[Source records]
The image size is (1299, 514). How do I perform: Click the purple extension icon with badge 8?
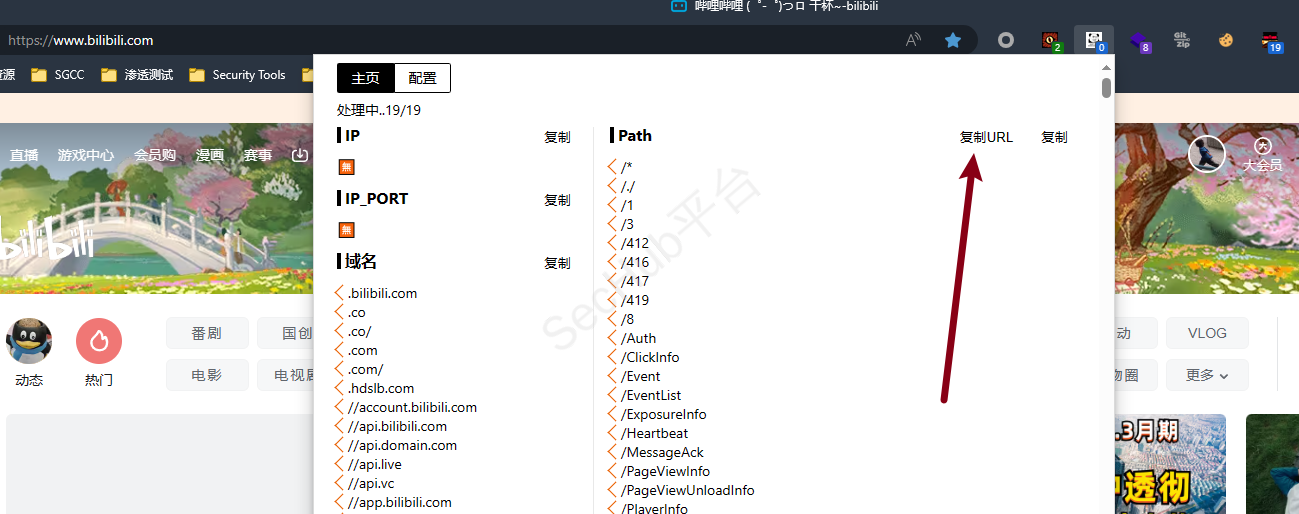1138,41
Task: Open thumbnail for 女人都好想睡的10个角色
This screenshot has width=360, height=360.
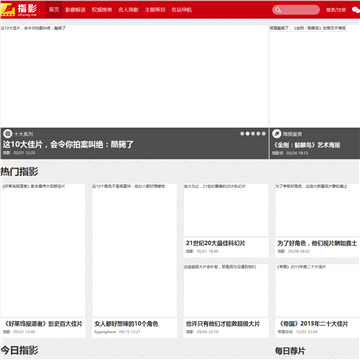Action: click(x=134, y=250)
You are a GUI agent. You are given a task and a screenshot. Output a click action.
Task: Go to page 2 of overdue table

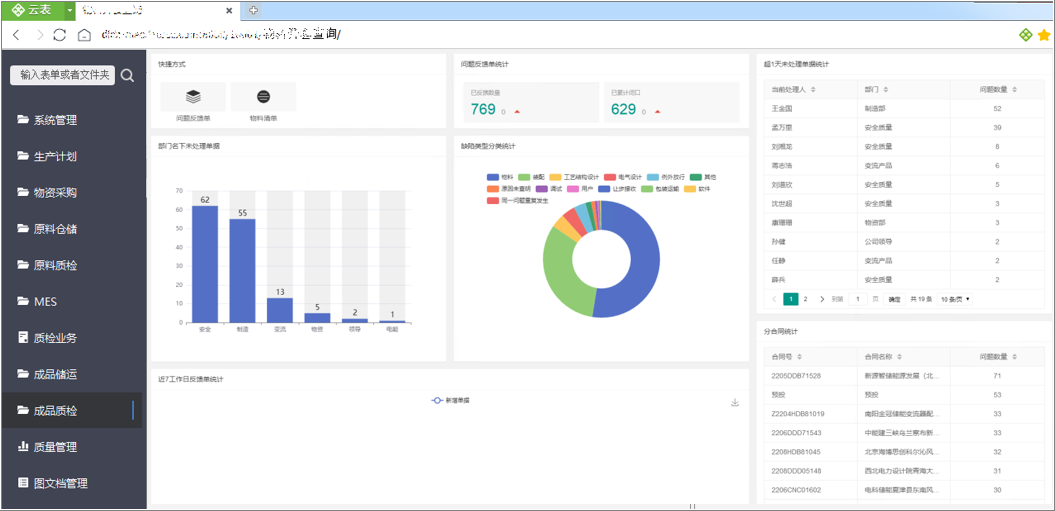[805, 299]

_What you will do_: The lines to repeat start at the one holding "This screenshot has width=360, height=360." and run through the last line of the records above; write them out exactly, both ends included, but not the pictures.

_Completed task_:
This screenshot has width=360, height=360.
Action: click(x=134, y=250)
You are a GUI agent. You are given a task and a screenshot. Output a click action.
Task: Go to page 2 of overdue table

[805, 299]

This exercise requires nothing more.